また、この伝承には様々なバリエーションがあり、単に木の実からガンが生まれるというパターンも存在する。
3. マカリーポン
マカリーポン(Makalipon)、あるいはナリーポン(Nariphon)は、タイをはじめとする東南アジア地域に伝わる伝説上の植物で、人間の女性が果実のように実る木とされている。
この不思議な木は、インド神話に登場する偉大な神・インドラによって植えられたと伝えられている。
マカリーポンの木には、果実のように人間の女性が次々と生えてくるという。
彼女たちはいずれも美しい姿をしているが、「美人薄命」という言葉のとおり、その命はわずか1週間に限られている。
やがて、この噂を聞きつけた欲深い男たちが、こぞってこの女性の果実を収穫し、自宅へ持ち帰った。
実の女性たちは従順で、男たちの性のはけ口となることも厭わなかったため、男たちはその短い1週間を存分に楽しんだという。

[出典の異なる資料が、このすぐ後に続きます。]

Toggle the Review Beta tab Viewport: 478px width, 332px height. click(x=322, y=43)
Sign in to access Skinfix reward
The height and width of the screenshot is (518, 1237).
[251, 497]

しかし、実が死んだ後、再び木へ向かおうとした男たちは、突如として原因不明の昏睡状態に陥り、なんと4か月間も目を覚ますことがなかった。
実はこのマカリーポンの木は、インドラが煩悩に囚われた男たちを懲らしめるために仕掛けた罠であり、いわば「神が放ったハニートラップ」だったのである。
なお、マカリーポンは中東やヨーロッパの古文書にも登場しており、そこでは「ワクワクの樹」という名で紹介されている。
この「ワクワクの樹」は、「ワクワク」と呼ばれる土地に生えているとされ、寿命を迎えるとき、「ワクワク!」という言葉を発しながら息絶えると伝えられており、どこか奇妙で不気味な印象を残す伝説となっている。